The task: Return every line of the data below as a JSON list of strings, one string per line, omitting blank lines.

------------------------------------------------------------------------

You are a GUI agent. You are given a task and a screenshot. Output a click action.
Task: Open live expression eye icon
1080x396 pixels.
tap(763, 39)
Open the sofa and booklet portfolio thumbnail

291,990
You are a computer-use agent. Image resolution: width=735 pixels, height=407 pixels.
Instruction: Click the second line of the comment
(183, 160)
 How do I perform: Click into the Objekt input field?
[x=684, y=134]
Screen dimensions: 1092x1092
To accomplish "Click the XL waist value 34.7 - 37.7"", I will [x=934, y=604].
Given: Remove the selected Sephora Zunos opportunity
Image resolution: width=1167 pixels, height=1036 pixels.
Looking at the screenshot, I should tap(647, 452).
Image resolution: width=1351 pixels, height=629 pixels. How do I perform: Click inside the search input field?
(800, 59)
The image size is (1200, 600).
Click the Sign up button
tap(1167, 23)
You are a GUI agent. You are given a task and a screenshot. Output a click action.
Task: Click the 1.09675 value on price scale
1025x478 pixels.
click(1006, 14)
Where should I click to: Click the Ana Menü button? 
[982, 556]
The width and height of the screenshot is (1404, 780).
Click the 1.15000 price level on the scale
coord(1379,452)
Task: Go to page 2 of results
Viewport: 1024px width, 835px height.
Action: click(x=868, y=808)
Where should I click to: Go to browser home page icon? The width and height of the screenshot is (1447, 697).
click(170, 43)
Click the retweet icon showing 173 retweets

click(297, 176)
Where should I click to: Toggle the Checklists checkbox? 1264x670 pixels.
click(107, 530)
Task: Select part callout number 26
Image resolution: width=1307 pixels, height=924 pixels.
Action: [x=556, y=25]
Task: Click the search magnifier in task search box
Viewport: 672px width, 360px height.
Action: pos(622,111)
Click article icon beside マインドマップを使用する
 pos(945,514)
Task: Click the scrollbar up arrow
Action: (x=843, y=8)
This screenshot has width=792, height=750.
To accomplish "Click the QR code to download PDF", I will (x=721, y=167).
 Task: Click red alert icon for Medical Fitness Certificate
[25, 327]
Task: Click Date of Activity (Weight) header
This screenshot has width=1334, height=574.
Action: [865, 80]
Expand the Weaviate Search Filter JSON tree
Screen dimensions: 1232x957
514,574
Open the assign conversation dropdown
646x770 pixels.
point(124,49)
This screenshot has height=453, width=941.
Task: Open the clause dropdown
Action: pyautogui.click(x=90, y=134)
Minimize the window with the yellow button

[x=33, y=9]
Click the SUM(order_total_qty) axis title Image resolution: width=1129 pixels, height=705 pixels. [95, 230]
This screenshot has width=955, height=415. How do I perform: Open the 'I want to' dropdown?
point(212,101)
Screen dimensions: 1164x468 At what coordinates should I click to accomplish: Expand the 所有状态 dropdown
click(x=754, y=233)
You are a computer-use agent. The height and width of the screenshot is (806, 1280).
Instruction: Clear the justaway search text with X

------------------------------------------------------------------------

Answer to this task:
[
  "You are a GUI agent. You are given a task and a screenshot. Output a click action.",
  "Task: Open live expression eye icon",
  "1080x396 pixels.",
  "tap(763, 39)",
  "Open the sofa and booklet portfolio thumbnail",
  "291,990",
  "You are a computer-use agent. Image resolution: width=735 pixels, height=407 pixels.",
  "Instruction: Click the second line of the comment",
  "(183, 160)",
  " How do I perform: Click into the Objekt input field?",
  "[x=684, y=134]",
  "Screen dimensions: 1092x1092",
  "To accomplish \"Click the XL waist value 34.7 - 37.7\"\", I will [x=934, y=604].",
  "Given: Remove the selected Sephora Zunos opportunity",
  "Image resolution: width=1167 pixels, height=1036 pixels.",
  "Looking at the screenshot, I should tap(647, 452).",
  "Image resolution: width=1351 pixels, height=629 pixels. How do I perform: Click inside the search input field?",
  "(800, 59)",
  "The image size is (1200, 600).",
  "Click the Sign up button",
  "tap(1167, 23)",
  "You are a GUI agent. You are given a task and a screenshot. Output a click action.",
  "Task: Click the 1.09675 value on price scale",
  "1025x478 pixels.",
  "click(1006, 14)",
  "Where should I click to: Click the Ana Menü button? ",
  "[982, 556]",
  "The width and height of the screenshot is (1404, 780).",
  "Click the 1.15000 price level on the scale",
  "coord(1379,452)",
  "Task: Go to page 2 of results",
  "Viewport: 1024px width, 835px height.",
  "Action: click(x=868, y=808)",
  "Where should I click to: Go to browser home page icon? The width and height of the screenshot is (1447, 697).",
  "click(170, 43)",
  "Click the retweet icon showing 173 retweets",
  "click(297, 176)",
  "Where should I click to: Toggle the Checklists checkbox? 1264x670 pixels.",
  "click(107, 530)",
  "Task: Select part callout number 26",
  "Image resolution: width=1307 pixels, height=924 pixels.",
  "Action: [x=556, y=25]",
  "Task: Click the search magnifier in task search box",
  "Viewport: 672px width, 360px height.",
  "Action: pos(622,111)",
  "Click article icon beside マインドマップを使用する",
  " pos(945,514)",
  "Task: Click the scrollbar up arrow",
  "Action: (x=843, y=8)",
  "This screenshot has width=792, height=750.",
  "To accomplish \"Click the QR code to download PDF\", I will (x=721, y=167).",
  " Task: Click red alert icon for Medical Fitness Certificate",
  "[25, 327]",
  "Task: Click Date of Activity (Weight) header",
  "This screenshot has width=1334, height=574.",
  "Action: [865, 80]",
  "Expand the Weaviate Search Filter JSON tree",
  "Screen dimensions: 1232x957",
  "514,574",
  "Open the assign conversation dropdown",
  "646x770 pixels.",
  "point(124,49)",
  "This screenshot has height=453, width=941.",
  "Task: Open the clause dropdown",
  "Action: pyautogui.click(x=90, y=134)",
  "Minimize the window with the yellow button",
  "[x=33, y=9]",
  "Click the SUM(order_total_qty) axis title Image resolution: width=1129 pixels, height=705 pixels. [95, 230]",
  "This screenshot has width=955, height=415. How do I perform: Open the 'I want to' dropdown?",
  "point(212,101)",
  "Screen dimensions: 1164x468 At what coordinates should I click to accomplish: Expand the 所有状态 dropdown",
  "click(x=754, y=233)",
  "You are a computer-use agent. The height and width of the screenshot is (806, 1280).",
  "Instruction: Clear the justaway search text with X"
]